Effects of active folding and reverse faulting on stream channel evolution, Santa Barbara Fold Belt, California

The Santa Barbara Fold Belt (SBFB) is an area of active crustal shortening comprising younger east–west and older southeast-northwest oriented reverse faults and folds. Changes in channel position and stream incision are the result of active fold growth and uplift. Rates of incision range from 0.4 ± 0.1 m/ka to 1.2 ± 0.04 m/ka. Lateral stream diversion from fold and fault growth varies from 6.7 to 0.4 km. Minimum uplift of western Mission Ridge anticline is 0.8 ± 0.1 m/ka and minimum uplift on the Mesa fault is 0.3–0.4 m/ka. The hypothesis that east-to-west folds are younger is suggested by a cross-cutting relationship and is tested using geomorphic indices of active tectonics including: valley width to height ratios (Vf), mountain front sinuosity (Smf) and drainage densities (Dd). East-to-west trending structures have mean values of Vf, Smf, and Dd of 2.7, 1.2, and 2.2 km/km2, respectively, while southeast-to-northwest trending structures have mean values of 5.0, 1.5, and 3.7 km/km2, respectively.
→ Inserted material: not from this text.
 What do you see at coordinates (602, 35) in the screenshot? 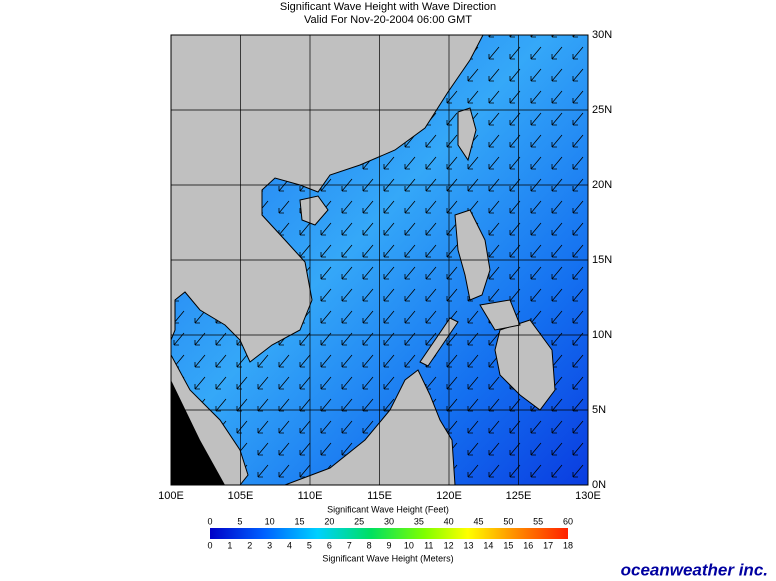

We present a new geomorphic tool, the stream diversion index, which uses diversion timing and distance to assess relative tectonic activity; these values range from 6 to 260 m/ka. All of these values support the hypothesis that the east-to-west folds are younger and more active. Clockwise rotation of the Western Transverse Ranges is probably the process that produced the two sets of structures. With rotation the older set that started out east-to-west eventually became northwest-to-southeast, and more difficult to maintain with the north-to-south contractional (shortening) associated with the Big Bend of the San Andreas fault 80 km to the north. The second set of younger structures formed with a more favorable (east-to-west) orientation to the shortening.